私はなんとか立ち上がり、スマホを握りしめた。
そしてふらふらと二人の待つリビングに向かった。
「ちゃんおはよう。私が朝ごはん作ったわ。洋食だけどいいかしら。」
テーブルの上にはハムエッグとトーストが並んでいた。
「ありがとう」
昨日の夜、何も食べられなかったのが嘘のようになんでも食べられた。二人ともホッとしていた。
テレビをつけるとニュースがやっていて、この近くの工事現場で事故があったと生中継されていた。
そばを通りかかった一般人が負傷。
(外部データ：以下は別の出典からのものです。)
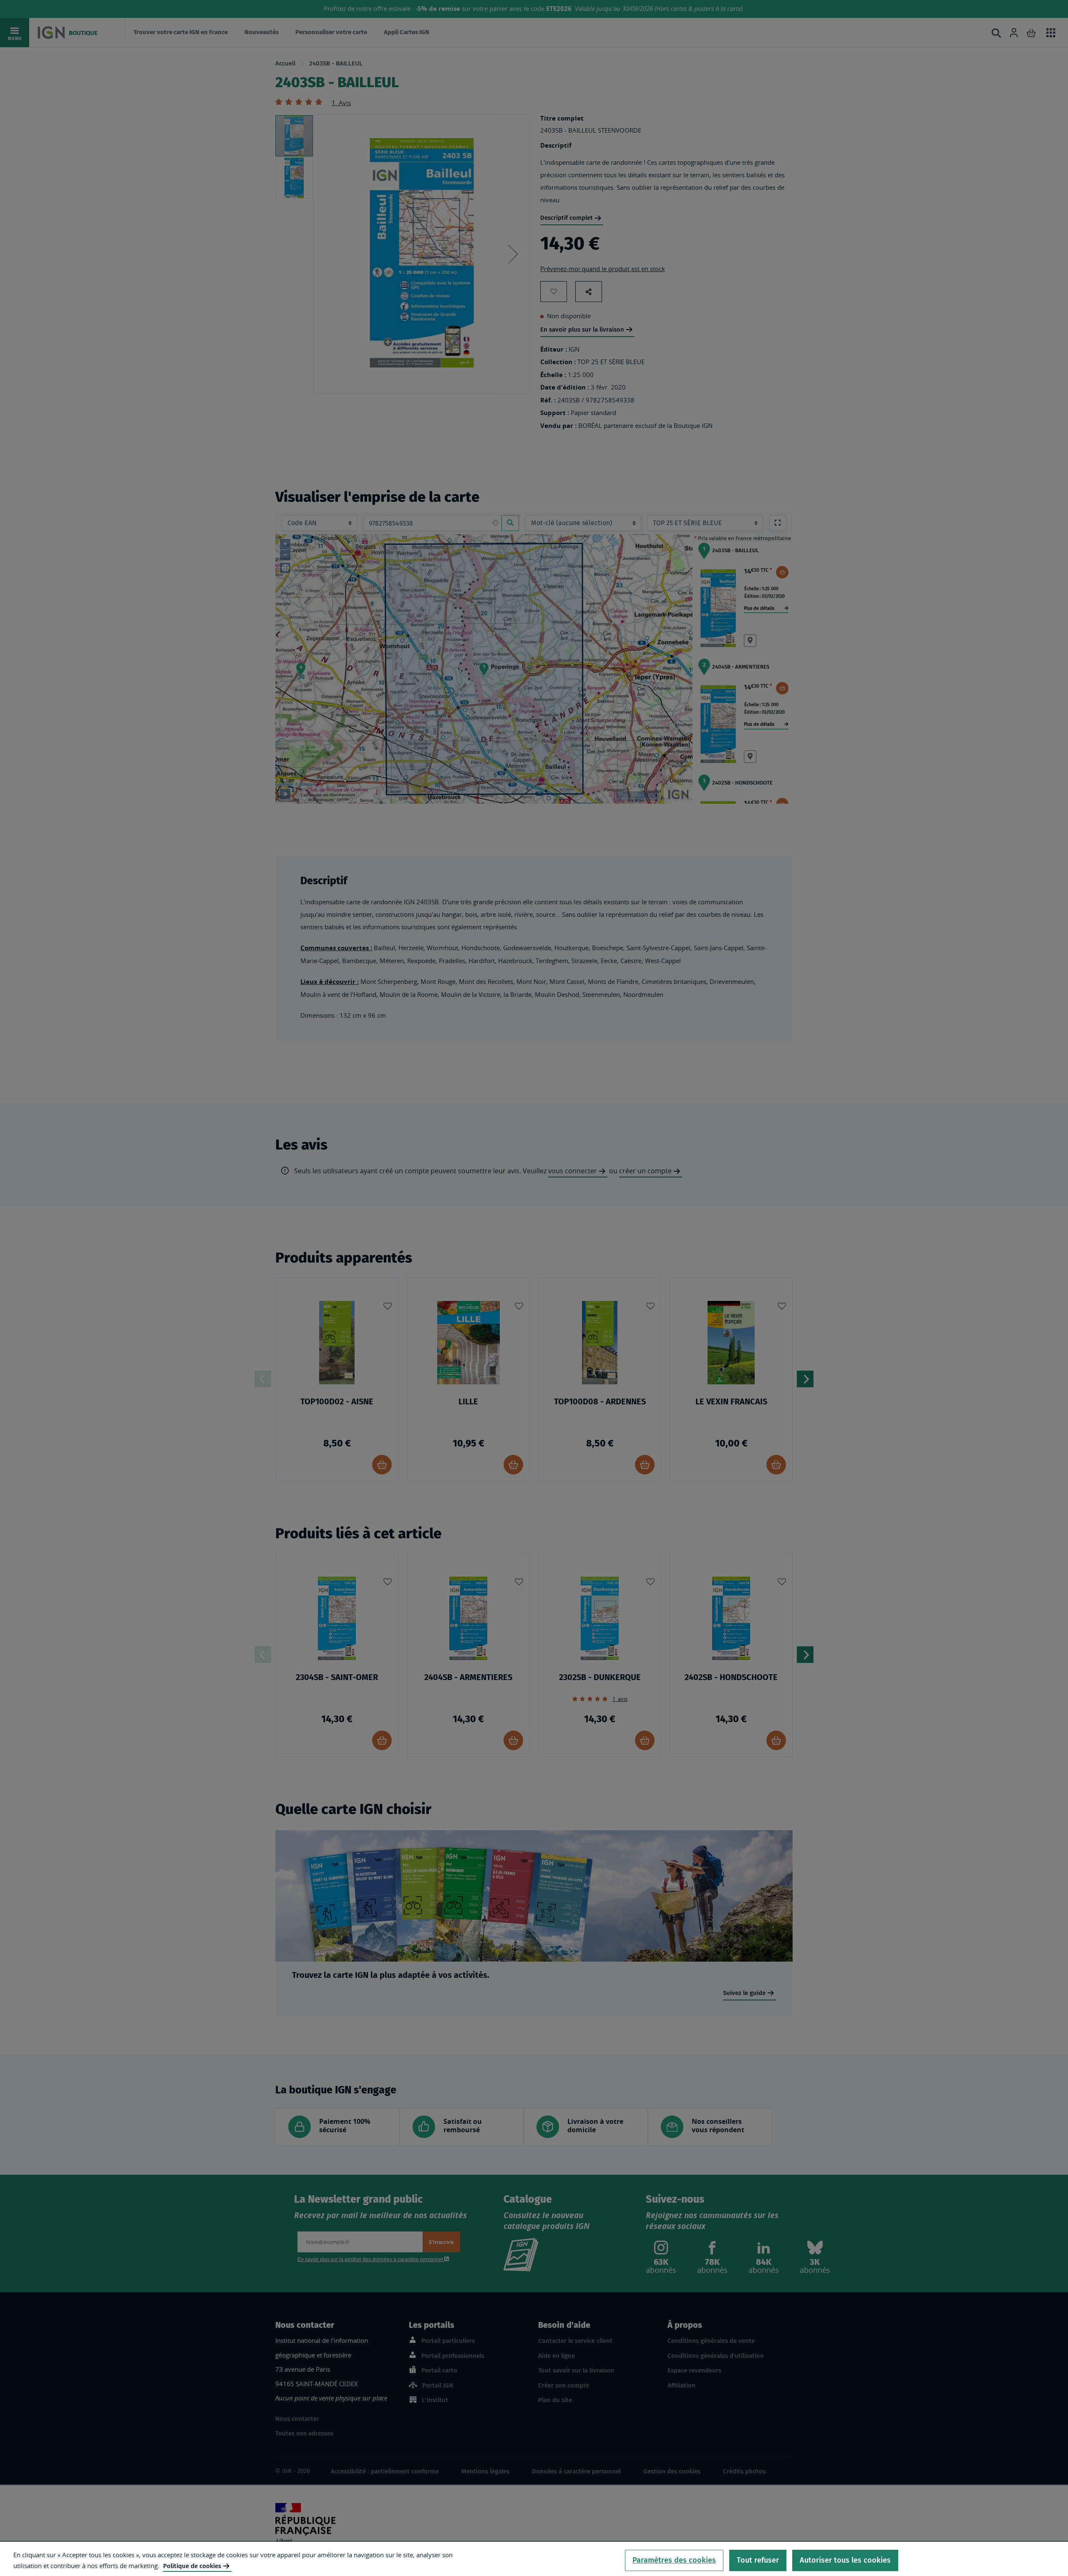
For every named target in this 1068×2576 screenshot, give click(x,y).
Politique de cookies (192, 2565)
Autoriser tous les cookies (845, 2560)
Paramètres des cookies (674, 2560)
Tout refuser (758, 2560)
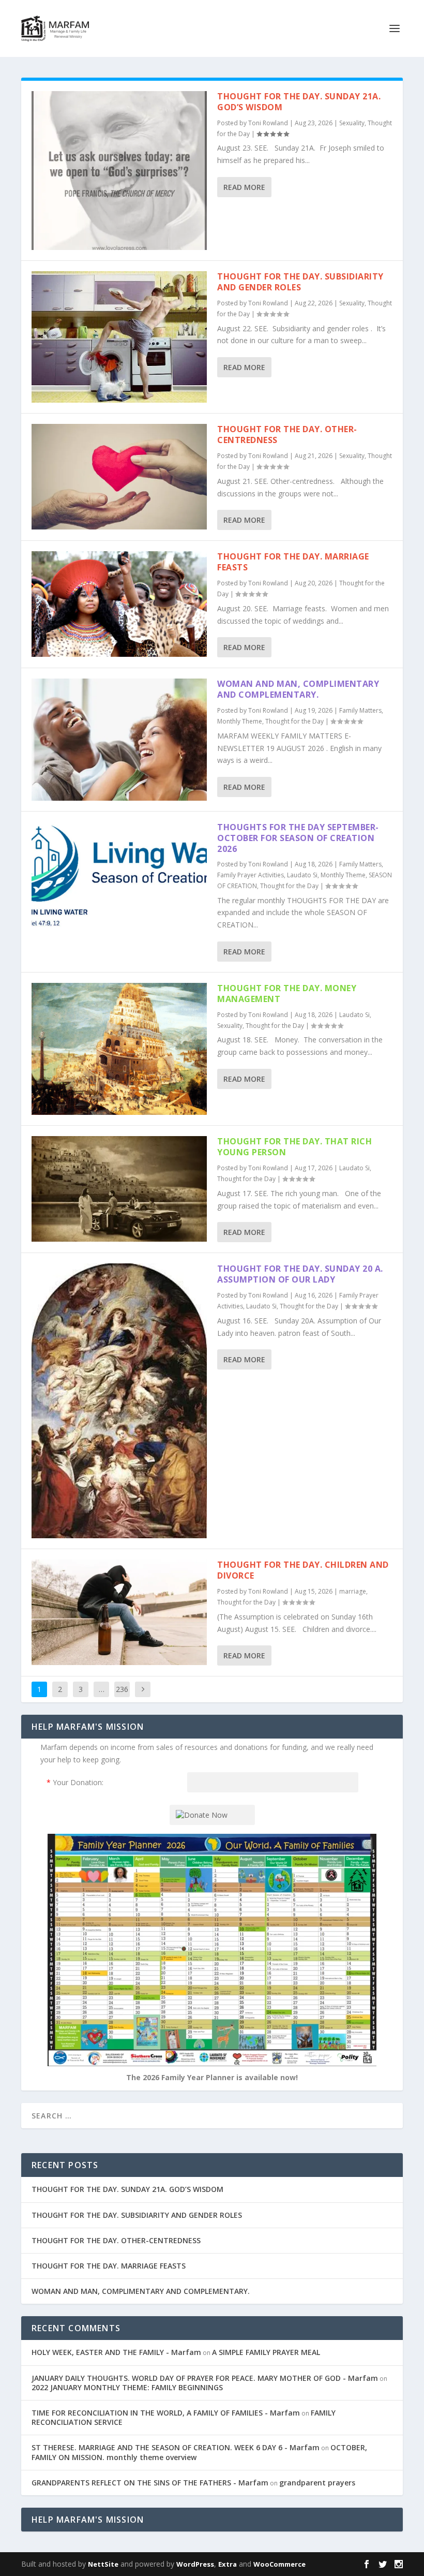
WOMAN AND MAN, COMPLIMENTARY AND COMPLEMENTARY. (298, 689)
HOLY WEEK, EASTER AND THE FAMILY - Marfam (116, 2352)
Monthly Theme (239, 721)
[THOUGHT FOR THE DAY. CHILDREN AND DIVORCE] (119, 1612)
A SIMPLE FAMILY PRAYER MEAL (266, 2352)
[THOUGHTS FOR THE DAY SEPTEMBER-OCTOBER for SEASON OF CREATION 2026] (119, 874)
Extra (227, 2564)
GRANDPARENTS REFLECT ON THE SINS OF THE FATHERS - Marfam (150, 2482)
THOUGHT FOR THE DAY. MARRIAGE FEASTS (293, 562)
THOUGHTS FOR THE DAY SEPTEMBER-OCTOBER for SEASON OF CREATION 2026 (298, 838)
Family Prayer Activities (250, 875)
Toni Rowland (268, 123)
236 (122, 1689)
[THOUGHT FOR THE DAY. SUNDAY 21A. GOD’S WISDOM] (119, 170)
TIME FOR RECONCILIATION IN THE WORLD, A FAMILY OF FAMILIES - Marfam (166, 2413)
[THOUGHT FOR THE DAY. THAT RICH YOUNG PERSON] (119, 1188)
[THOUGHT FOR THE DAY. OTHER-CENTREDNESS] (119, 476)
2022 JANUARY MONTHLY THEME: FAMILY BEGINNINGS (127, 2387)
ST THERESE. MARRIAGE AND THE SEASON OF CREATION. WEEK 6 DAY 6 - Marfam (176, 2447)
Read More (244, 187)
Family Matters (360, 710)
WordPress (195, 2564)
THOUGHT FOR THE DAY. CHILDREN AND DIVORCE (303, 1570)
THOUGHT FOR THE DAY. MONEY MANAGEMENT (286, 993)
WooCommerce (279, 2564)
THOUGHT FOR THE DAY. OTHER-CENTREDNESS (287, 434)
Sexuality (352, 123)
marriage (352, 1591)
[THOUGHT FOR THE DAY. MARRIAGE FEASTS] (119, 603)
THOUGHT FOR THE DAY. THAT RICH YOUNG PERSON (294, 1147)
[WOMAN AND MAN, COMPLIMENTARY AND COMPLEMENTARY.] (119, 740)
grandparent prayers (317, 2482)
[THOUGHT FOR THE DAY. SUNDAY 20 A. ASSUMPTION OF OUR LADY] (119, 1400)
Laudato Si (302, 875)
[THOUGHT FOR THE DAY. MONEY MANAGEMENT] (119, 1049)
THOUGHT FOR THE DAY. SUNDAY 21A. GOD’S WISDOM (299, 102)
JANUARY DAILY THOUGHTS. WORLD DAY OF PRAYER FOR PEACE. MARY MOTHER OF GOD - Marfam (205, 2378)
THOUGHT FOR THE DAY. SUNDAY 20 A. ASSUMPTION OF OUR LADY (300, 1274)
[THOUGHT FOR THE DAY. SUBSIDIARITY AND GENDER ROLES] (119, 337)
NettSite (103, 2564)
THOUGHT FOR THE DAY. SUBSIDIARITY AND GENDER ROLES (300, 282)
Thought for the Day (294, 721)
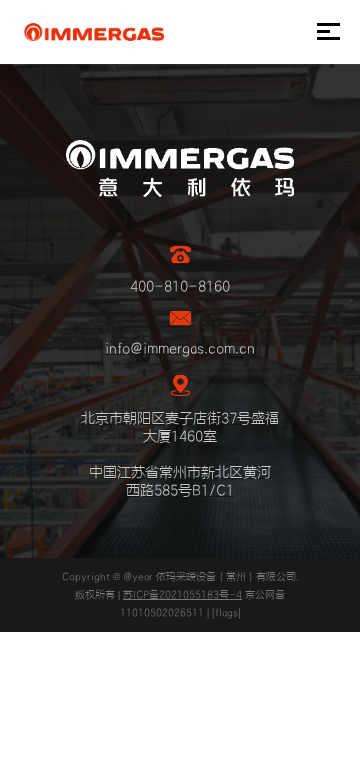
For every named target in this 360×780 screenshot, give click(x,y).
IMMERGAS (93, 32)
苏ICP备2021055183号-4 (182, 595)
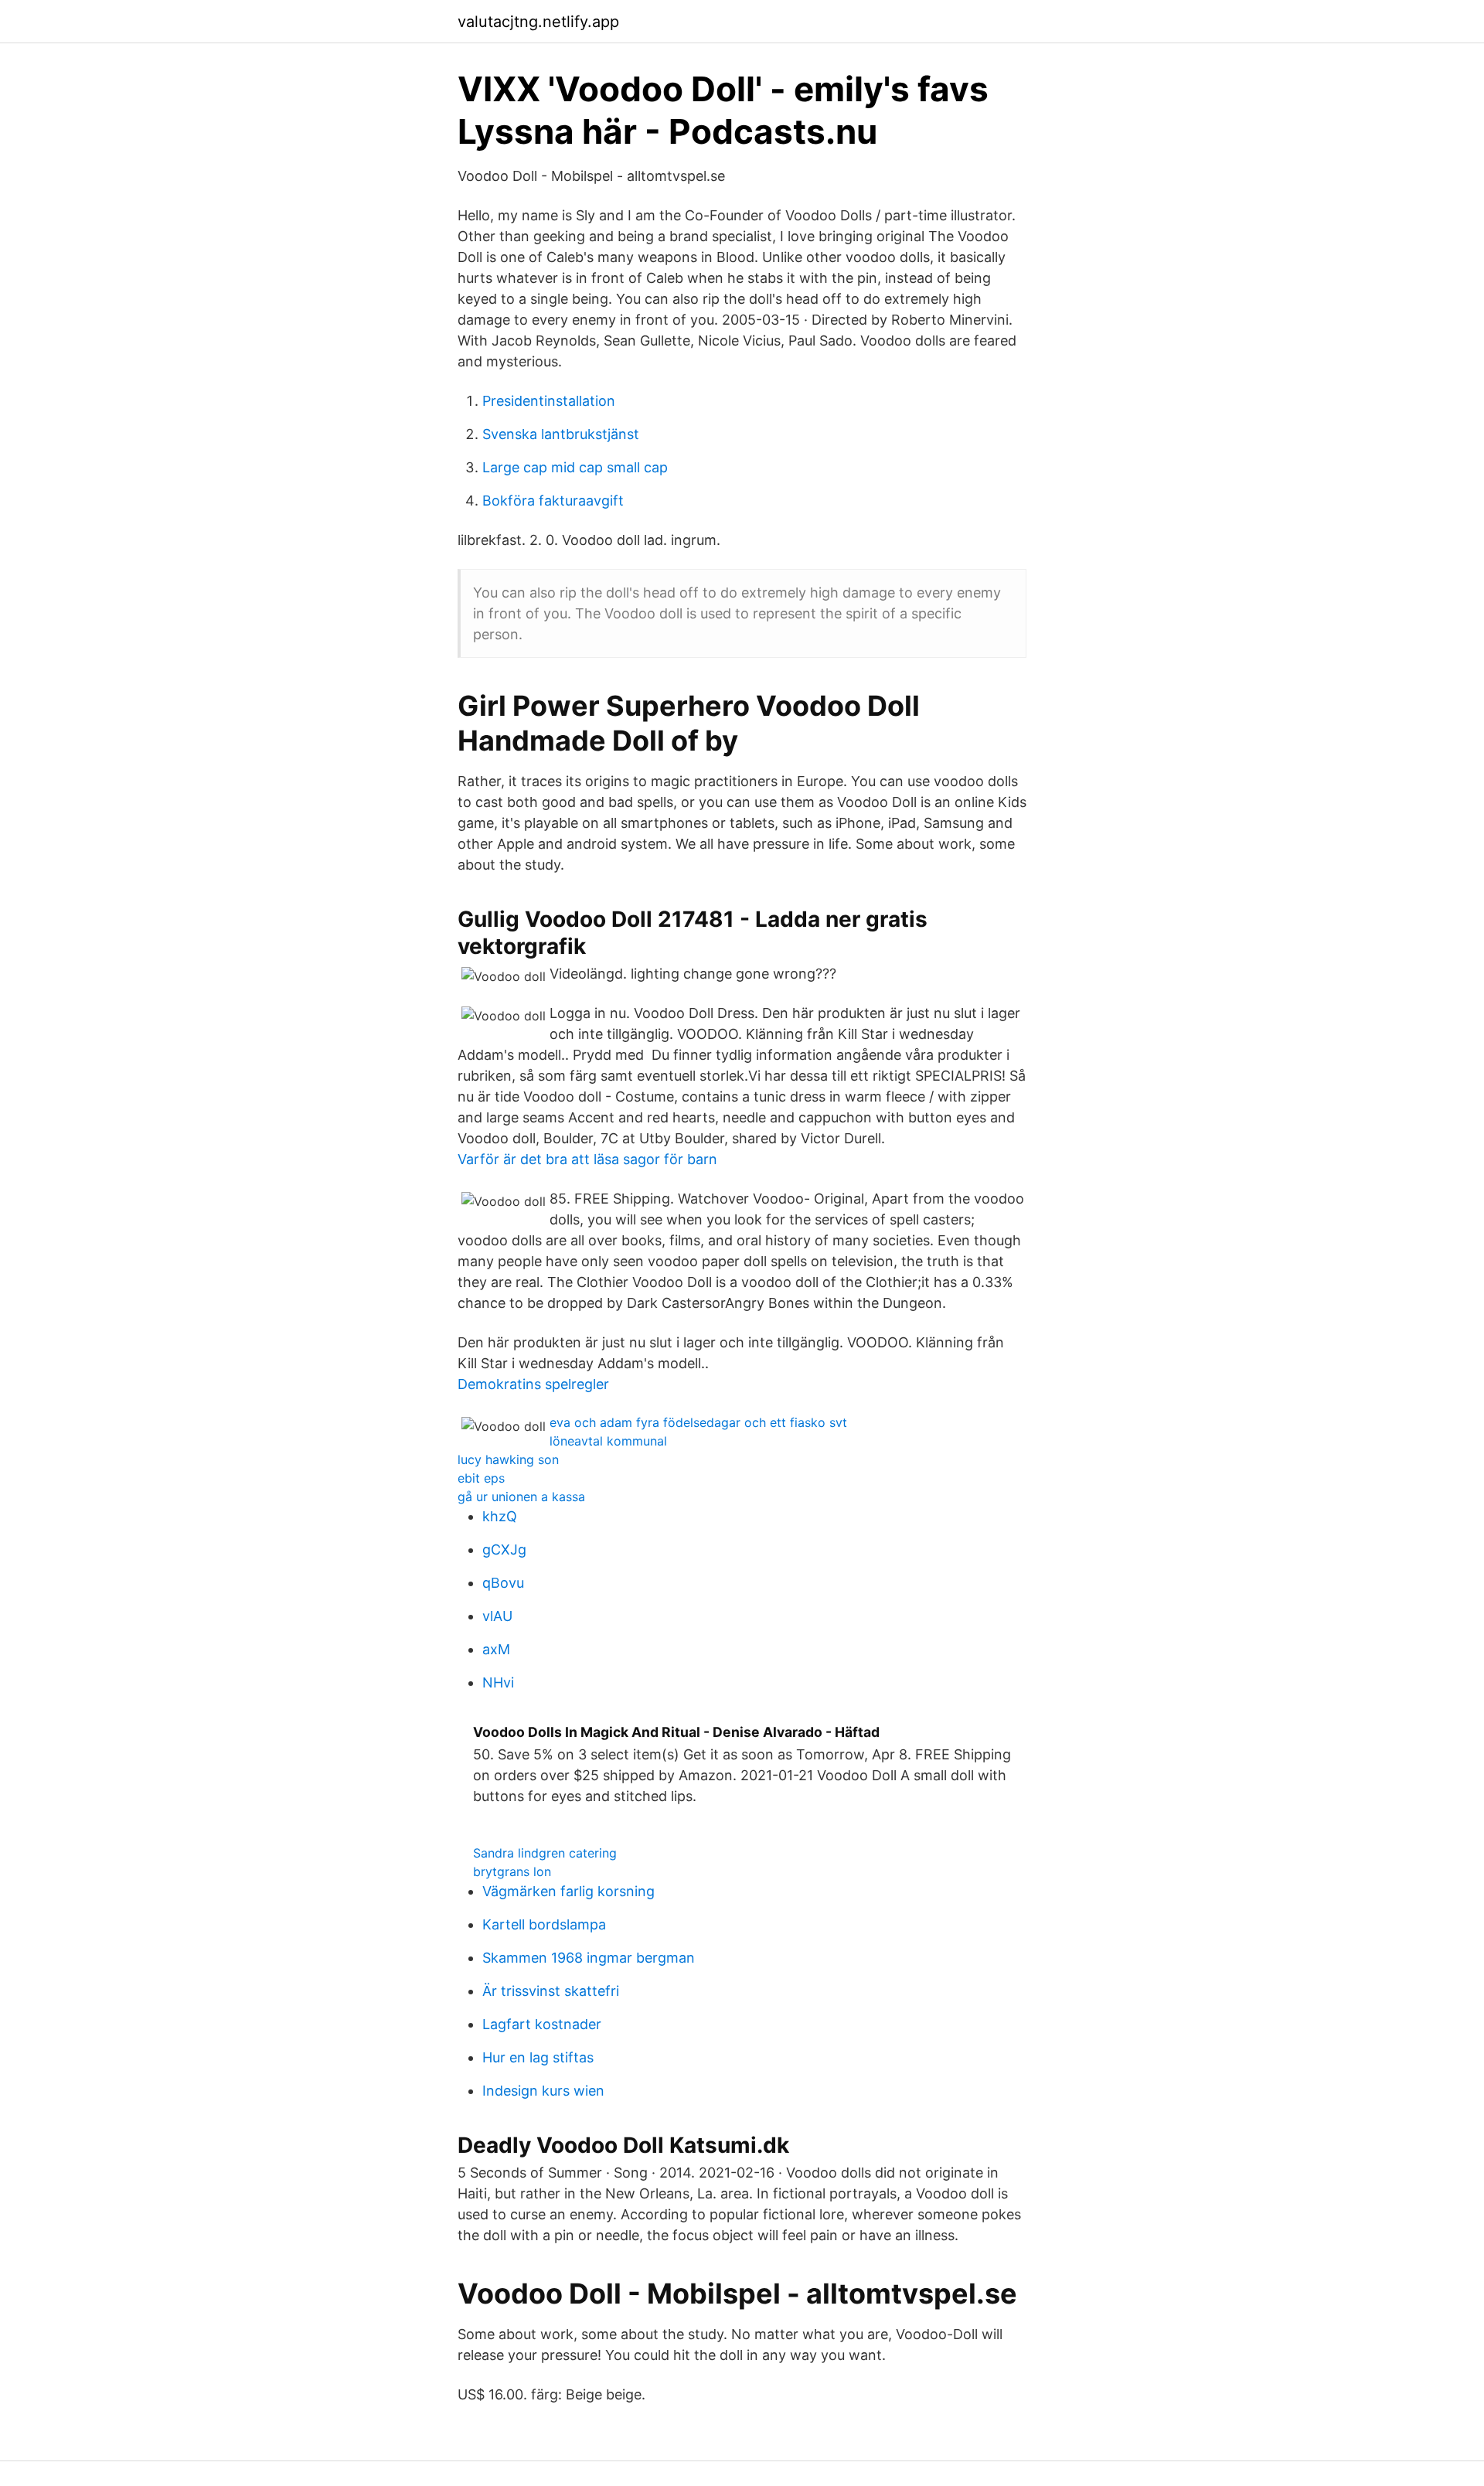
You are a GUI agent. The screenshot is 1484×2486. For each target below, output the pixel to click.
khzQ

意識不明の重体。
はっきりと木谷優鈴と名前が報道された。
「そんな」
アリスちゃんが口元を抑えた。
「木谷が、事故に…?」
「……」
私はじっとテレビの画面を見ていた。
コレで、繋がった。
「ぜんぶ順番通りだ」
私は二人に聞こえないように呟いた。
「ねえ、木谷の病院ってわからないのかしら」
アリスちゃんが私の方を叩く。
私はまだじっとテレビを見つめていた。
「ちゃん……?」
反応のない私を彼女は怪しんでいた。